Rosa was in the back room, smaller in the face than June remembered but with the same quick, steady hands. She waved June toward the counter without fuss. "You’ll be fine. Just don’t overdo the foam. People keep their secrets in the saucers here—don’t stir them up." She smiled, which in Rosa’s case was mostly a closing of the eyes and a slackening of shoulders, and then she coughed once and turned away to a step she sat to take.
June set her bag on a chair that had a nickname—"the nurse’s chair," someone had told her once—because it had an indentation where a hundred people had leaned back and exhaled. She felt absurdly young, like an actor in someone else’s memory. She had learned to run marketing campaigns with spreadsheets and pitch decks, to hide exhaustion beneath layered words and crisp evenings, but there was a kind of clarity to the ritual Rosa trusted her with. She wiped the counter, arranged the little stack of used cards by the register, and ran a finger along a spine, feeling the place vibrate under her skin with small histories.

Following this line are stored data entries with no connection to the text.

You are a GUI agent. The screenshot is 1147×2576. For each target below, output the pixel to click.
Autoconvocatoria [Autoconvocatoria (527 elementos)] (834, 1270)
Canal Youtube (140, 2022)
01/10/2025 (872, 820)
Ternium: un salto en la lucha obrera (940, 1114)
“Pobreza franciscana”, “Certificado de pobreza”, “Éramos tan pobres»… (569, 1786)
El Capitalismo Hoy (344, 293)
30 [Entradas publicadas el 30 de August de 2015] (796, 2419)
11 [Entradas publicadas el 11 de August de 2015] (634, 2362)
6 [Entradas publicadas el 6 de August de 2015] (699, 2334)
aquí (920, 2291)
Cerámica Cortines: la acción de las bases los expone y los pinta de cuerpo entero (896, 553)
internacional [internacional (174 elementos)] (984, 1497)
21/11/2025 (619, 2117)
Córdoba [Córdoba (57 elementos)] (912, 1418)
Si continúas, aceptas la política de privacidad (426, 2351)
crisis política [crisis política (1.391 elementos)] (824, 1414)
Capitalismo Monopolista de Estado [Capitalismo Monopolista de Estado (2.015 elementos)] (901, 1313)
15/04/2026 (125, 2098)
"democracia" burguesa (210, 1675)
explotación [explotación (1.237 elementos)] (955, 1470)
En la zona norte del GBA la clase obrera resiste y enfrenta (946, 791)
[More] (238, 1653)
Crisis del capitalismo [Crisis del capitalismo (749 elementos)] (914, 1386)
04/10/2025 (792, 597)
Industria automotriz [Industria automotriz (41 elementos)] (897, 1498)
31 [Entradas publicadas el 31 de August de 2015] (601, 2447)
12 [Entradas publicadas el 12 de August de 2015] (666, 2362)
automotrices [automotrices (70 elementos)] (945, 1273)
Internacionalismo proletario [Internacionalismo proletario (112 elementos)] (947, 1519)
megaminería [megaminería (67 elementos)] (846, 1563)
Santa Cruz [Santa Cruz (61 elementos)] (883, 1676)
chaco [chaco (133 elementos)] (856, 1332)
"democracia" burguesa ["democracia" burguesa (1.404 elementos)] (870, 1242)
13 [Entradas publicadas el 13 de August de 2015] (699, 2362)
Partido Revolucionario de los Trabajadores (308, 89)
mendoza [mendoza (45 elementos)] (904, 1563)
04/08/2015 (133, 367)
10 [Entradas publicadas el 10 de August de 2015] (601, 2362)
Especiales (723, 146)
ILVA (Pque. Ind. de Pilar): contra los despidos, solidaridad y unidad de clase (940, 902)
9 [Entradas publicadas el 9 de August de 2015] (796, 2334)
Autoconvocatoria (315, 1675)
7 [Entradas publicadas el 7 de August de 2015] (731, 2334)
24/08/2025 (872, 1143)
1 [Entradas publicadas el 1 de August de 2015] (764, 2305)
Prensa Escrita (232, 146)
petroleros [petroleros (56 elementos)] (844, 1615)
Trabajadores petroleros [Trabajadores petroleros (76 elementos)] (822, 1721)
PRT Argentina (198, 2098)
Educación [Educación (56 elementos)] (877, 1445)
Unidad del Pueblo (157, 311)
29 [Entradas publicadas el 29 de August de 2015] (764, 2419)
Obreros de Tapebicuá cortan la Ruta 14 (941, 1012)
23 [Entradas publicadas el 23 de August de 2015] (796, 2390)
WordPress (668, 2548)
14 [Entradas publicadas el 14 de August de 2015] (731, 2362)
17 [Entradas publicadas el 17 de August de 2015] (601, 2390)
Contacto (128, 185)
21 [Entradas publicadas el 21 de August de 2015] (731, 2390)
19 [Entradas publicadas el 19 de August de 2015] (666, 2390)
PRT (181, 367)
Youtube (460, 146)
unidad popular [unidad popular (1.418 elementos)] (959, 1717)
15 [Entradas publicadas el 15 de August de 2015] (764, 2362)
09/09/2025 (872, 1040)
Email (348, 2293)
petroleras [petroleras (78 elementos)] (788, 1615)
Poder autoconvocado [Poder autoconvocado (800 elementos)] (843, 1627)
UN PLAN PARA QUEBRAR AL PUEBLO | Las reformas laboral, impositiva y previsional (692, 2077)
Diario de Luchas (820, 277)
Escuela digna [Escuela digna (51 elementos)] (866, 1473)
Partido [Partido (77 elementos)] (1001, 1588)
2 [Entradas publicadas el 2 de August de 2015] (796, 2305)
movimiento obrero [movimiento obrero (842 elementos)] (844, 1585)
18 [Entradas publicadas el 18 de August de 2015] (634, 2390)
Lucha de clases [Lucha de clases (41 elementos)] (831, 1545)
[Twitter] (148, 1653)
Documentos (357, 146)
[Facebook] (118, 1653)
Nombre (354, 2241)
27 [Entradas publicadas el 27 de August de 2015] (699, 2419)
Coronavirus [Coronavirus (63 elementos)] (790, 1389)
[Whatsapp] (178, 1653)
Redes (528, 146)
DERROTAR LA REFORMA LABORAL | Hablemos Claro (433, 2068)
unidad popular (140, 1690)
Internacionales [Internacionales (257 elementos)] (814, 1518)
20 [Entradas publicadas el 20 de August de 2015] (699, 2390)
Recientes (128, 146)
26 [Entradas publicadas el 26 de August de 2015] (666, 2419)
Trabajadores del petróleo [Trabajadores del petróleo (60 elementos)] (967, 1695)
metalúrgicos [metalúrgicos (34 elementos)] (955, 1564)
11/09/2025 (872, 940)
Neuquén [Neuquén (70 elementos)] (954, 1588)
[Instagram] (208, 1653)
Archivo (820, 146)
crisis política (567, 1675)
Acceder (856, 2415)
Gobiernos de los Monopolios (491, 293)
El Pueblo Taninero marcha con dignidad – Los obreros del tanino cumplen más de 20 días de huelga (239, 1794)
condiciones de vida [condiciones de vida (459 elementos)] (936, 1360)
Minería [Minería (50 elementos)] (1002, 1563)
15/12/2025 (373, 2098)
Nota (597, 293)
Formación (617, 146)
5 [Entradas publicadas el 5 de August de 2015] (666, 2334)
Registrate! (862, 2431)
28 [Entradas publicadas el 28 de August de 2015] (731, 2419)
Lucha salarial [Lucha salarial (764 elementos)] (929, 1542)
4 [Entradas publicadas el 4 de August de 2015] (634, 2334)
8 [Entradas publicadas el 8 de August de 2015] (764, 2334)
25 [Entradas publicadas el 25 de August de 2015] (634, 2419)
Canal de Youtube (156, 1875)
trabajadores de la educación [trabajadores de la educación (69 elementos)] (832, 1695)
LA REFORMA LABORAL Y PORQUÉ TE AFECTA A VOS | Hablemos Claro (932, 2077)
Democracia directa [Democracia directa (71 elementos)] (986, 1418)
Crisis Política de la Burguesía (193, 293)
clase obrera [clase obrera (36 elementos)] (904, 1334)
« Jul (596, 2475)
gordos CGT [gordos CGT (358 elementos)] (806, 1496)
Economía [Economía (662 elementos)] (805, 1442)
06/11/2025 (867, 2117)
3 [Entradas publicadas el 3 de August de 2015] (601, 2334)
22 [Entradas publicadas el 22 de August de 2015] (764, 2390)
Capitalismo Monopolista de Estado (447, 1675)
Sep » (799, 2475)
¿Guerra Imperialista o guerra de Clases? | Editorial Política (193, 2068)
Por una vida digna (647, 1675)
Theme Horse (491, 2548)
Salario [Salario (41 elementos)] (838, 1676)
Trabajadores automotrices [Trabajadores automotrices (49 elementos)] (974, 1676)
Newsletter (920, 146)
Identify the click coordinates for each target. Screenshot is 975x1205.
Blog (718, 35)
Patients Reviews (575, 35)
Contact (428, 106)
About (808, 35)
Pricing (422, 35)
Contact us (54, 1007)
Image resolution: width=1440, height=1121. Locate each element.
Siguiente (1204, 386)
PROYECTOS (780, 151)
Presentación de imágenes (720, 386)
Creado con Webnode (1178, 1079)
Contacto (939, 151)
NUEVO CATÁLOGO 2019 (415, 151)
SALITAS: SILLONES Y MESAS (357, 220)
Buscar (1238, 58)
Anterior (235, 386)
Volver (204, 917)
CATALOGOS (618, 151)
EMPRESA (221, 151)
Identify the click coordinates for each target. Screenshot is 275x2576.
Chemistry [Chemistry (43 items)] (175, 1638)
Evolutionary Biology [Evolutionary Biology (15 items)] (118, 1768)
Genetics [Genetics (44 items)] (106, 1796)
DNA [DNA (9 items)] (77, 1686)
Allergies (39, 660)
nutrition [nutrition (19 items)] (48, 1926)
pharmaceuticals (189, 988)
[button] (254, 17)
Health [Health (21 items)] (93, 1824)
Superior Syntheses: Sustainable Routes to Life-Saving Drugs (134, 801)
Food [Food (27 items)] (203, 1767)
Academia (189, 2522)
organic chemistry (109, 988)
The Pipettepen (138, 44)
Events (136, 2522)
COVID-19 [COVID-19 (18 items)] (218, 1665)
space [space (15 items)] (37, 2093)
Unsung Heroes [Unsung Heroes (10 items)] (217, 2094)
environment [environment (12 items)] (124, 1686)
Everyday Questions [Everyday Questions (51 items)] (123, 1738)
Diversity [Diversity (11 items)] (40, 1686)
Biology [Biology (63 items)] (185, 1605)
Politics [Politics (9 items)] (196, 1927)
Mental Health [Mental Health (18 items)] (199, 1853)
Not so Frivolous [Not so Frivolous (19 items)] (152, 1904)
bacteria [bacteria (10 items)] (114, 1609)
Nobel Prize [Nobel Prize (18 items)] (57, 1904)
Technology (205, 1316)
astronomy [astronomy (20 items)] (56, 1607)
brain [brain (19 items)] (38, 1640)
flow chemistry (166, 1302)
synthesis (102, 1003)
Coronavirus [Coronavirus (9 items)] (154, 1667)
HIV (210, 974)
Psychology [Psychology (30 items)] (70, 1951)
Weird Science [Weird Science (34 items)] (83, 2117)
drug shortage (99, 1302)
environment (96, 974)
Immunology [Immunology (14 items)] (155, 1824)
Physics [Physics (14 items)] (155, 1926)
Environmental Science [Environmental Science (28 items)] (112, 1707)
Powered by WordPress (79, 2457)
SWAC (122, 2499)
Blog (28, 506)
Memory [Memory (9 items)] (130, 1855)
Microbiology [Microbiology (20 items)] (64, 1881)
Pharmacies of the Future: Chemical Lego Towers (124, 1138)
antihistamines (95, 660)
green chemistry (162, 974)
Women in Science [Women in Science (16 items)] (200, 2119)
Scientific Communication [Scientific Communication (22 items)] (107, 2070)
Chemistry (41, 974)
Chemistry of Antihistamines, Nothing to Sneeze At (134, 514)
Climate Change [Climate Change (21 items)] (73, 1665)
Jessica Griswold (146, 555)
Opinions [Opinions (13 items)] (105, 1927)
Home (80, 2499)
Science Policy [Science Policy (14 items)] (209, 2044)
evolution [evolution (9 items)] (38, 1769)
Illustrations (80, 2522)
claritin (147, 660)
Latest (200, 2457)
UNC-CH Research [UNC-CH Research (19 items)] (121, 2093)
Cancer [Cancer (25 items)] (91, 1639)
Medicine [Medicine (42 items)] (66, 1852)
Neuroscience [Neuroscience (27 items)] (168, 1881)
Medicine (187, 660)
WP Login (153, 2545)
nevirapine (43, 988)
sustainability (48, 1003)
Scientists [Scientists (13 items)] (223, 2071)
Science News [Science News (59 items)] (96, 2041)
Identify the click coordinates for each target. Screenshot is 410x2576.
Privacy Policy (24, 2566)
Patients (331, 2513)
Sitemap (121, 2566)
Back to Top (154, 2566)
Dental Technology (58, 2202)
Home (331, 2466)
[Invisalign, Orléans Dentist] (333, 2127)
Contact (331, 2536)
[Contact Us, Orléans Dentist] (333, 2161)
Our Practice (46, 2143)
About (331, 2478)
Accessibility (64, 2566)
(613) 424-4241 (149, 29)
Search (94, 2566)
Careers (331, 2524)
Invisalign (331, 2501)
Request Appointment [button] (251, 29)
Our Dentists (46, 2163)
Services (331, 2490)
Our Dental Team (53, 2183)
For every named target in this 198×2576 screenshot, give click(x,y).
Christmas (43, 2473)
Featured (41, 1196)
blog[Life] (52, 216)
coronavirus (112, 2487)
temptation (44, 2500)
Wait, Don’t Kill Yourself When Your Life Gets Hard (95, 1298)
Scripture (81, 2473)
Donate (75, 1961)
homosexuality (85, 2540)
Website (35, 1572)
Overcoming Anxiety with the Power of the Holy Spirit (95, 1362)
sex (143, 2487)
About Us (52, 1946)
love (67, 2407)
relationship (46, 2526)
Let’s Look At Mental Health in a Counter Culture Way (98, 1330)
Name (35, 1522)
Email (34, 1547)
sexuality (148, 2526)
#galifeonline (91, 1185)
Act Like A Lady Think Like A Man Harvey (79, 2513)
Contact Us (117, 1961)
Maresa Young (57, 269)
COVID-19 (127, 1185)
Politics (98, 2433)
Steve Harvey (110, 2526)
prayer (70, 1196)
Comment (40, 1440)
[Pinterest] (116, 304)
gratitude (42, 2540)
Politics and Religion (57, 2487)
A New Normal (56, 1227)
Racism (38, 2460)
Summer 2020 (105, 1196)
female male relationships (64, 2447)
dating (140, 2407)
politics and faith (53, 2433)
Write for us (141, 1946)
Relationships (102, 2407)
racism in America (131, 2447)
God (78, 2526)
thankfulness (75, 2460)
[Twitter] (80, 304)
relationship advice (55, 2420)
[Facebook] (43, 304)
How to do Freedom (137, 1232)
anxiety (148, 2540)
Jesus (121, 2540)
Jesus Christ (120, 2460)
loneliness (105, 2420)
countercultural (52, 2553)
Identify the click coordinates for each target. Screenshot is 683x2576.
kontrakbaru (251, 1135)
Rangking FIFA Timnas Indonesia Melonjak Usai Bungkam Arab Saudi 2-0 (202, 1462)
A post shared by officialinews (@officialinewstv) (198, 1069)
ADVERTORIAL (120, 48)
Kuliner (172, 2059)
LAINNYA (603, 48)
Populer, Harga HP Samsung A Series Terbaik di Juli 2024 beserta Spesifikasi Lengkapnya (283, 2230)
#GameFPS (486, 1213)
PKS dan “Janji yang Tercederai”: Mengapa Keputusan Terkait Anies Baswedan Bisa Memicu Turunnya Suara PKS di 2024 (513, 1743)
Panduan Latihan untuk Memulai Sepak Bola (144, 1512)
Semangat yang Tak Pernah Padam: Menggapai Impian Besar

The espresso machine, a veteran with flaking chrome, took a while to forgive her. Its portafilter required a twist she could never remember; steam escaped in a bad-tempered hiss and the first puck came out uneven enough that June chided herself aloud. "Of course you do that when I’m here," she muttered to the machine. The first customer of the morning—Mrs. Patel, who had lived down the block since before June’s birth and who always ordered the same tea and sat in the same seat—smiled like she’d been waiting for a performance and, without a word, offered June a small tin of jaggery she kept for emergency sweetness. Mrs. Patel’s hands were paper-thin and steady. She didn’t comment on June’s fumbling; she just slid the tin across and tapped the laminated menu where the chai was listed. There was a softness to the way the regulars pieced June back into the room, as if the shop rearranged itself around her presence.
Sam arrived with a guitar slung in a soft case, the kind of case that had collected dents like memories. He leaned on the doorway and grinned, the grin that remembered being friends without cataloguing it. "Look at you—back in the wild." He set his case down, pushed open a window that lent the afternoon a clean seam of light, and took in the room like someone pleased to see familiar furniture. "Coffee? I’ll get the first round. Don’t let Rosa talk you into changing anything." He moved around her with an ease that felt like an invitation rather than an obligation.
June answered carefully. She had told herself this trip would be temporary—two weeks, maybe a month—and yet the cadence of the shop was already pressing its own claims on her schedule. A small bell chimed as customers came and went, conversations spooling into one another: a teacher talking about a canceled field trip, a man arguing softly into a handset, the low rumble of a toddler who preferred climbing to sitting. June found herself listening more than speaking, calibrating how the shop thought about time. The city in her phone buzzed with messages she had ignored in the bus, holdovers of the life she’d left; she tucked it away like contraband.
Rosa appeared at the counter with a thermos and two paper masks for the back room. There was no dramatics—her illness had been a quiet, practical thing, a postponement of grand statements. "If anything goes sideways, call me," she said, and June recognized that in Rosa ‘call’ was never for drama but for the simple correction of mistakes. "The landlord might be shifting things soon, by the way," Rosa added offhand, as if the fact belonged on a list somewhere. "Just keep things running and don’t sign anything." June tucked the warning into a pocket of worry that was already beginning to swell.